START Information given

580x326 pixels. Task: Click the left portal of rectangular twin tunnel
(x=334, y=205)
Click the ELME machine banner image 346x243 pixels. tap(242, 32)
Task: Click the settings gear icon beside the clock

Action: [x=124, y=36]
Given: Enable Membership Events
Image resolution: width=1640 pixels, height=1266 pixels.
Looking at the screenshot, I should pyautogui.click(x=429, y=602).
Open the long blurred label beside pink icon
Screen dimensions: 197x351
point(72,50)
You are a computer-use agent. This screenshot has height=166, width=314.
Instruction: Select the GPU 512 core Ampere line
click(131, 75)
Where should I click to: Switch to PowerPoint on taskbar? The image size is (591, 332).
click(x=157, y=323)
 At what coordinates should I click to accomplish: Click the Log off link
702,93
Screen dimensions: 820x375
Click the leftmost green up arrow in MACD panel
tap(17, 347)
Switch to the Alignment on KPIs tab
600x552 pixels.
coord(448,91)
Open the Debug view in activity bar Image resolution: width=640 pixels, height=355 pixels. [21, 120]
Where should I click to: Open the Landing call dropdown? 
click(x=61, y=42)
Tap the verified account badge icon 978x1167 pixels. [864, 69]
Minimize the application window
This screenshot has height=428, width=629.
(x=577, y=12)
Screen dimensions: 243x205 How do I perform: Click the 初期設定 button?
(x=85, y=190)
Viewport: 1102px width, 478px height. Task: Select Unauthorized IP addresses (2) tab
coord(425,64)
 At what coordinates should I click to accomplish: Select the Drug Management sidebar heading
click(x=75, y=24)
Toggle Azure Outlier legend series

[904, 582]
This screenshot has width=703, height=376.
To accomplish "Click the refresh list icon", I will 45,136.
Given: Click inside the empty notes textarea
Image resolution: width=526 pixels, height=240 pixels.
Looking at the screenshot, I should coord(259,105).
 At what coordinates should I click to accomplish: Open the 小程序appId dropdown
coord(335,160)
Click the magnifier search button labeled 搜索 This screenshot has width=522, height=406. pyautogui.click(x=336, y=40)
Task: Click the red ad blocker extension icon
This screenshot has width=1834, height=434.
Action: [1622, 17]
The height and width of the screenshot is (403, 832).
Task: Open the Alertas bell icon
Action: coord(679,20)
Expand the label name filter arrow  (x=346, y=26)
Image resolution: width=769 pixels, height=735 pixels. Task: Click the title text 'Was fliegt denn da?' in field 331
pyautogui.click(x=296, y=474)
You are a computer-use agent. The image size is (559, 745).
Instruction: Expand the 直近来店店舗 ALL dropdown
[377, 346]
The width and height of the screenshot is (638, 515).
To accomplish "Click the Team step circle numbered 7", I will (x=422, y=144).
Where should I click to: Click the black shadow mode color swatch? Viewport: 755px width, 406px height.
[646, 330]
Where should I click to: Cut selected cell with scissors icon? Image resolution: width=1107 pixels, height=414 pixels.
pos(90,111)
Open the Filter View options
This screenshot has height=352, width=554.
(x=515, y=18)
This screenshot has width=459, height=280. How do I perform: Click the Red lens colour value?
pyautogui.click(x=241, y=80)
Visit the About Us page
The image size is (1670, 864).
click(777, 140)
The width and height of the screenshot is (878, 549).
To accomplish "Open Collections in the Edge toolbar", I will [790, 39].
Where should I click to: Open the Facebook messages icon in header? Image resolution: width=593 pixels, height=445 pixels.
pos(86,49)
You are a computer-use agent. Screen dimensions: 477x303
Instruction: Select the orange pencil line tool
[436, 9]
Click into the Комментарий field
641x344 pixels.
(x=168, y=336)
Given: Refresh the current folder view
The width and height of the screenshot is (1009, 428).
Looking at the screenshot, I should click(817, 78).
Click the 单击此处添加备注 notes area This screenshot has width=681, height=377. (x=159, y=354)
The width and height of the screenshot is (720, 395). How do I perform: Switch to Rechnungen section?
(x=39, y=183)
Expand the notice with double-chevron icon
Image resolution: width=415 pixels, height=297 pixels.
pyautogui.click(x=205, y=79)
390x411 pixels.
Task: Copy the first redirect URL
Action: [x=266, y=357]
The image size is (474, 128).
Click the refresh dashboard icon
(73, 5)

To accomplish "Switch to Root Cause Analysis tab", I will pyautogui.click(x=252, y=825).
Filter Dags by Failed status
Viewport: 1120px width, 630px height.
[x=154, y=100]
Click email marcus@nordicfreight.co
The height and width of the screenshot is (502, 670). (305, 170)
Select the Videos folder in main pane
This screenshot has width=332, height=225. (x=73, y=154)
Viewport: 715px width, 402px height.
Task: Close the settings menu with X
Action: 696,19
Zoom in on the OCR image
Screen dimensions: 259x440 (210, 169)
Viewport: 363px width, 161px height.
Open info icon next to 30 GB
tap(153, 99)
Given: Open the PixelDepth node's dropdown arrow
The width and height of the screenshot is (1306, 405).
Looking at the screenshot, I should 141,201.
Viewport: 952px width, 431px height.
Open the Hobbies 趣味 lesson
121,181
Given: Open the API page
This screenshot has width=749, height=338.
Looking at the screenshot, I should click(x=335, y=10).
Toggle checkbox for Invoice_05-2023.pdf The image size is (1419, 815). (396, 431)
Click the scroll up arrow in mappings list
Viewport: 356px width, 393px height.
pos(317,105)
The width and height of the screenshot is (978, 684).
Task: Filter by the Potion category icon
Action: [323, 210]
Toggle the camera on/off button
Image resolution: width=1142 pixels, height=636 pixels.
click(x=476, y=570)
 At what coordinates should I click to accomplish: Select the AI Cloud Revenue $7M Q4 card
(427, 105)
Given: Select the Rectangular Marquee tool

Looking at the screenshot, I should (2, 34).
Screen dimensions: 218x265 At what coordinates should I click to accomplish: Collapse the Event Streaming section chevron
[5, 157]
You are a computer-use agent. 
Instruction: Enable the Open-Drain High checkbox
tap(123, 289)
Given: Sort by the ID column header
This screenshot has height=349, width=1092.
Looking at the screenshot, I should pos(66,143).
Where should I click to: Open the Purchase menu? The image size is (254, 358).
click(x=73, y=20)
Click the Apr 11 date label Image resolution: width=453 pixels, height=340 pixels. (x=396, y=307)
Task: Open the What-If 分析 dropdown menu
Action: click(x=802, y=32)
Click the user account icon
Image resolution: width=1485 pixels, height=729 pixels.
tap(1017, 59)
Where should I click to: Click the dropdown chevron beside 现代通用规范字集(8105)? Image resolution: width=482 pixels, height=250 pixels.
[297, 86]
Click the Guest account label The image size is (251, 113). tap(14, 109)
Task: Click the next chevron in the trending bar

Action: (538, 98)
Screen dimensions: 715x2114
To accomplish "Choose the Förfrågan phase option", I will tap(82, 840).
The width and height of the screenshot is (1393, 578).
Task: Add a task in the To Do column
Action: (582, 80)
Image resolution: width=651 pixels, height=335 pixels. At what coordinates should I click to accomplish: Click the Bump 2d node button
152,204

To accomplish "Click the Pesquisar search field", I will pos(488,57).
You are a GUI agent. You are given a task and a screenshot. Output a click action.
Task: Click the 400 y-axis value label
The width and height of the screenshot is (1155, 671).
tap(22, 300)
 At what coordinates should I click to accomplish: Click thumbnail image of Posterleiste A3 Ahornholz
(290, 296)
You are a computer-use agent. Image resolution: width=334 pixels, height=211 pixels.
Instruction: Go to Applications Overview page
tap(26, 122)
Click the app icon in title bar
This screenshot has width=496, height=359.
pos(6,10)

END Information given

— Problem to work on —
Set down exactly the lines of the data above, beginning with the line that has "Click the magnifier" and ending with the line that has "Task: Click the red ad blocker extension icon", and no others.

— Answer for the task —
Click the magnifier search button labeled 搜索 This screenshot has width=522, height=406. pyautogui.click(x=336, y=40)
Task: Click the red ad blocker extension icon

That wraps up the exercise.